5 Tips to Writing a Thesis That Stays Relevant


Often deemed as the pinnacle of academic writing, not just novices but even academic overachievers tremble in fear at the mere mention of the word “thesis.” Why so? It’s but only writing what you have performed in the lab. Easy said than done, right?  

No pressure there! For I have the top five tips that will help you ace your thesis writing like you were born to do this. So let’s get started on our route to impress even the toughest of professors.

  • What’s Your Point? Clarifying the Purpose of Your Thesis

What are you trying to argue? Are you trying to prove a point, answer a question, or explore a topic? First, you must figure that out! Once done, you can start crafting your argument. 

It is critical to identify the key argument or claim when writing your argument. What exactly are you trying to say? Is it true that dogs are superior to cats? Is it true that pineapple belongs on pizza? Is Vincent Van Gogh the greatest artist of all time? (Of course, he is. Don’t roll your eyes!).

And, while you’re at it, don’t forget to emphasize the topic’s importance. Why should anyone be interested in what you’re arguing? Is it because it’s a contentious issue? Is it because it has real-world consequences? Is it because it has an impact on people’s lives in some way?

Remember, a strong thesis statement should be both debatable and relevant. You want to avoid arguing something that everyone already agrees with because then what’s the point? And you don’t want to argue something that’s completely irrelevant because then who cares?

  • Reviewing the Right Literature For Your Thesis

Now that you’ve figured out the purpose of your thesis, it’s time to hit the books (or the internet, whichever you prefer) and identify relevant sources. And no, Wikipedia does not count as a relevant source.

You must conduct thorough research on your topic to support your argument. To obtain a good understanding of what has already been stated on the issue, identify relevant sources and do a literature review. Then, analyze and combine the facts you’ve obtained to establish your distinct perspective. This will help keep the risk of accidental plagiarism at bay.

If you can back up your study with strong data, don’t be hesitant to challenge prevailing beliefs and assumptions. This is your chance to demonstrate your critical thinking abilities. Don’t simply repeat what everyone else has stated.

But, before you go all “revolutionary,” make sure you’re not just saying something is true because it “feels” true.

  • Crafting a Clear and Concise Thesis Statement

The one line that will guide your readers through your argument is your thesis statement. It is frequently a decisive factor for readers to decide whether or not to read your thesis.

So, what exactly constitutes a good thesis statement? It should articulate the main argument or point, utilize clear and explicit language, and avoid unclear or vague words. Nobody enjoys reading something so complicated that a dictionary is required to comprehend it.

And if you really want to make a statement (see what I did there?), don’t be afraid to make a bold one and take a stance on your topic. A strong thesis statement is the foundation of a compelling paper.
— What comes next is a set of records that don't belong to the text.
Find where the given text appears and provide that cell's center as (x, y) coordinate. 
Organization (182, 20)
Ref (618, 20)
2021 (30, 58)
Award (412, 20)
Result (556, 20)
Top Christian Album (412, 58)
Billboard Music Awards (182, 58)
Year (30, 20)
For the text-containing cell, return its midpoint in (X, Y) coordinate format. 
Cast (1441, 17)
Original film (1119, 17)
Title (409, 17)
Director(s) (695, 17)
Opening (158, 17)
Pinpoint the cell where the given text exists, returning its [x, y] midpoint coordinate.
  • Lay Your Thoughts and Evidence Like Lego:

Mind the mess of your thoughts and evidence. Create an outline to help guide you through your paper and ensure your argument flows logically. 

You don’t want your readers to become disoriented as you jump from point to point. As a result, employ efficient transitions to move from one point to the next and present your evidence in a clear and logical manner.

Remember that your argument is only as good as the evidence you provide to back it up. Don’t just dump information at your readers and hope they make sense. Instead, put them together in a way that makes a story, one that supports your perspective.

  • Scrutinize, Edit, and Revise:

Once you’ve written it all, it’s time to revise and edit your thesis. Be the most ruthless you can be when you scrutinize and edit it. Ensure clarity and coherence. 

And for the love of the grammar Gods, check for spelling and grammar errors! Nothing screams, “I didn’t proofread my paper,” like a slew of typos and grammar mistakes. Make sure your argument is strong and consistent throughout your paper. 

Most importantly, remember that editing is more than just fixing mistakes. So, as you read and reread, if you’re feeling lost or overwhelmed, seek feedback from peers or a professional editor. Sometimes it takes a fresh set of eyes to catch mistakes or offer suggestions for improvement. 

To sum it all up, writing a compelling thesis is all about understanding the purpose of your thesis, conducting thorough research, developing a clear and concise thesis statement, organizing your thoughts and evidence, and editing and revising your thesis. So, put your pen on paper (I mean fingers on your keypad) and get started!